Did I mention earlier there has been a migration crisis into Europe since at least 2015? There have been substantial numbers of deaths of Arab, African and Asian families and individuals in their plight of flight to seek more stable, safe and secure futures for themselves and their children. What are they fleeing? How have the circumstances they flee from come about? Then, there is the overt movement to the political right across much of Europe, catalysed by the migrant crisis, which has further highlighted the (possibly) frayed edges of the post-Second World War democratic political settlement. This is notwithstanding the surreal craziness of Brexit! The global pandemic has also made more explicit the huge economic, environmental and social inequities between the Global North and the Global South. All these elements fit (sadly) too easily into the Deep Adaptation model.
From my personal perspective, I applaud the team at St Ethelburga’s, for their efforts to develop the Radical Resilience programme. I am grateful to their Christian-, Muslim- and non-faith-based philanthropic supporters, who have made these efforts possible and enabled a set of radical critical principles, to take form as a tangible community of committed learners and inquirers.
Now, it’s early May as I write this reflective piece and the Radical Resilience Programme has concluded. It’s been an interesting four-month long process. A combination of retreat-based, physical meetings and talks and for the last half of the programme a Covid-19 defined, virtual meeting, Zoom-based exploration. What happens next? For me, I am now in the early stages of preproduction for a documentary project called A Murmuration of Souls (AMOS). The purpose of AMOS is to give voice and a platform to the Black, Asian and Indigenous activists, campaigners, critic’s and theorists who are consistently marginalised in the framing and articulation of the climate, environmental and social justice movements. What are the stories they wish to tell? What is the range of wisdom they can draw upon from within their respective cultural traditions and histories? How might these stories and these wider bodies of cultural knowledge bring fresh perspective to bear on the problems that are invariably framed from within a Global North perspective? How could the arguments and critical positions that have been repeatedly advocated for by (typically) white campaigners be critically enhanced, deepened or invigorated in their authority and impact by the perspectives of Black and Indigenous activists? I don’t know the answers to these questions, but I want to ask them, and I want to listen to the narratives and philosophical perspectives that are offered by the people I get to interview. My vision is that I’ll have the wherewithal to create a poetic yet incisive kaleidoscope of narratives and insights that are stirring and offer a clear and unambiguous call to action.
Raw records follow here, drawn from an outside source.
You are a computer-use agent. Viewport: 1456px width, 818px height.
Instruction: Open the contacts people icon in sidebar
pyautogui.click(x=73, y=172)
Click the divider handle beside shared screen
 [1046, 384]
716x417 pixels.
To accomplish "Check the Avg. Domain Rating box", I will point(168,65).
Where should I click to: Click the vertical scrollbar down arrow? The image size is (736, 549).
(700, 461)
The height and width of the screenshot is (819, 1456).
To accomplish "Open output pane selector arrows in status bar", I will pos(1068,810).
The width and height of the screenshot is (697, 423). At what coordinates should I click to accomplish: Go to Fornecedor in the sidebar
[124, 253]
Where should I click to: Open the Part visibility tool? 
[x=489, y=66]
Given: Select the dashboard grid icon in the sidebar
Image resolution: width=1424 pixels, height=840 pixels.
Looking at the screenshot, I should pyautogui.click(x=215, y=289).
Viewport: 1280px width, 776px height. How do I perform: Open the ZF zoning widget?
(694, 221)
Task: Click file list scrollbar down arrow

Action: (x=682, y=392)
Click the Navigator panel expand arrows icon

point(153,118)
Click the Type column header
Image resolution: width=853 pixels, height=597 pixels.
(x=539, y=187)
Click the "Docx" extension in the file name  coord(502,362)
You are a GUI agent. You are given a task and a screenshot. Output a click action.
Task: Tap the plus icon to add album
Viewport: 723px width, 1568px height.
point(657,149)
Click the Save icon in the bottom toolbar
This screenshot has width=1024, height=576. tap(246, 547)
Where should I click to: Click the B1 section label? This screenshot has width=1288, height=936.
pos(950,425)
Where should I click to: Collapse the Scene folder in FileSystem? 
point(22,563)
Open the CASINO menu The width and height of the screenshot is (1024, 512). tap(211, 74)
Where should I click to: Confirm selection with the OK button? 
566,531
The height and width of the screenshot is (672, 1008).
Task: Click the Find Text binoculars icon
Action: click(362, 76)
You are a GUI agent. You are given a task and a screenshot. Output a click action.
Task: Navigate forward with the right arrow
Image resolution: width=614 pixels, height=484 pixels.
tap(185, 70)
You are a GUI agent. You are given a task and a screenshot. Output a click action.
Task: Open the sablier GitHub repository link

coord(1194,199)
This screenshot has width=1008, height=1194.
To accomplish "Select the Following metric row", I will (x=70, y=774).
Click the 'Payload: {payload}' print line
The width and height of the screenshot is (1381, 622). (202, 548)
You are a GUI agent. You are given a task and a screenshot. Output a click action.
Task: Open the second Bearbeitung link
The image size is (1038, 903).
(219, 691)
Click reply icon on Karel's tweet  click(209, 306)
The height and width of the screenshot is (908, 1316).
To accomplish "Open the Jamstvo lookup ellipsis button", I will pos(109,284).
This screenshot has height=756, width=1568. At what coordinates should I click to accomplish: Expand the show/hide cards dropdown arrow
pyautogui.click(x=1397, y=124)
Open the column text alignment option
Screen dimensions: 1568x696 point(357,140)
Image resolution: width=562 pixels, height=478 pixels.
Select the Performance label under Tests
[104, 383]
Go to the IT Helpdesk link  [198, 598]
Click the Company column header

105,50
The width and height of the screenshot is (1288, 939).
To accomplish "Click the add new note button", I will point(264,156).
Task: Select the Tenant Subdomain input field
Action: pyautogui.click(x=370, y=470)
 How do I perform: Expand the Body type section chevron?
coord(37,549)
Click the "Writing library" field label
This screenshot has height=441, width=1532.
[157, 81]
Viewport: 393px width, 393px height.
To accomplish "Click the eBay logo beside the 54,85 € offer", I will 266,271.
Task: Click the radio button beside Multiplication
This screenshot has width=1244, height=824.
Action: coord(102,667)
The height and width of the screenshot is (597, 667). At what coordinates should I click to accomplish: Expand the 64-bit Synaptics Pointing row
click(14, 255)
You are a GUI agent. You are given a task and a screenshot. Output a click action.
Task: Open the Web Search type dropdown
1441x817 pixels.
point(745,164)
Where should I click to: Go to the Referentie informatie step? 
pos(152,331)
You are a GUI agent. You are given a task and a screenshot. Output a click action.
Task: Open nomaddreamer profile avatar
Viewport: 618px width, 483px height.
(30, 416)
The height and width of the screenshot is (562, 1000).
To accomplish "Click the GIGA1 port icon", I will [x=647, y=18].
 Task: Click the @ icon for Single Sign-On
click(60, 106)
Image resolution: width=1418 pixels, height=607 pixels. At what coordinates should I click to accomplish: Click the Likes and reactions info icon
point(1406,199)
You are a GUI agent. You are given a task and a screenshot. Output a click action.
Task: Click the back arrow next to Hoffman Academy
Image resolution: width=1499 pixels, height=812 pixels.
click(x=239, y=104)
This is exactly why I am committed to developing and progressing the AMOS project; in order that the process itself creates a platform for the people I get to meet to share their dreams, insights, knowledge and practices. My hope is that we will all benefit from a deeper and more creolised set of approaches, to meeting the unprecedented challenges to human civilisation, and to our other than human, kith and kin at this pivotal point in history. It seems to me there really is no option for any of us but to engage and contribute as best we can in addressing these most significant issues of our time. Especially if we aspire – or intend to credibly claim to have been – good ancestors when our time on this uniquely magical planet is done.